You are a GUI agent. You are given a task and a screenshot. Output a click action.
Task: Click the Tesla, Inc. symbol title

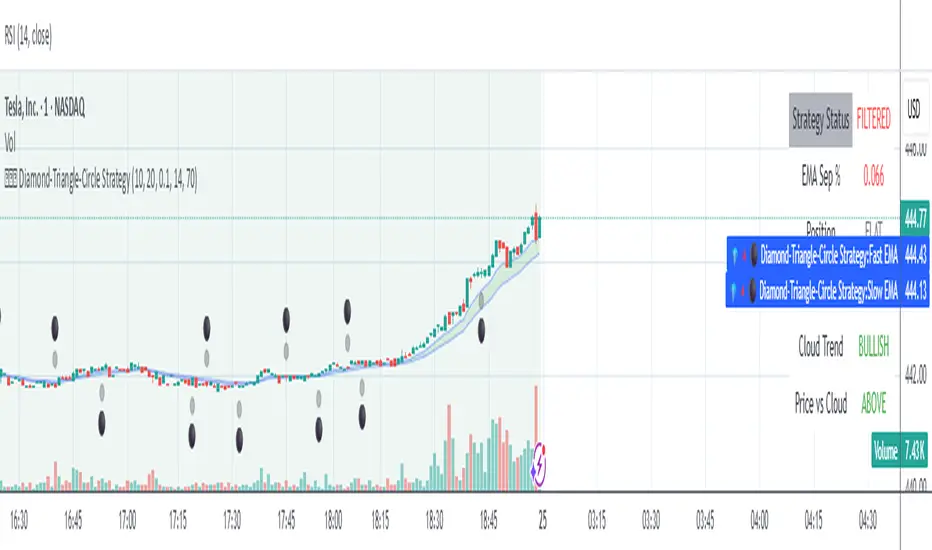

* * *

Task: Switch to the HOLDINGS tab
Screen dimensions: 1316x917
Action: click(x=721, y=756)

Aim of the task
Once you reach the line with "You are a GUI" in the data above, copy it and every line after it exactly, up to and including the line with "Task: Click the Tesla, Inc. symbol title".

Task solution
You are a GUI agent. You are given a task and a screenshot. Output a click action.
Task: Click the Tesla, Inc. symbol title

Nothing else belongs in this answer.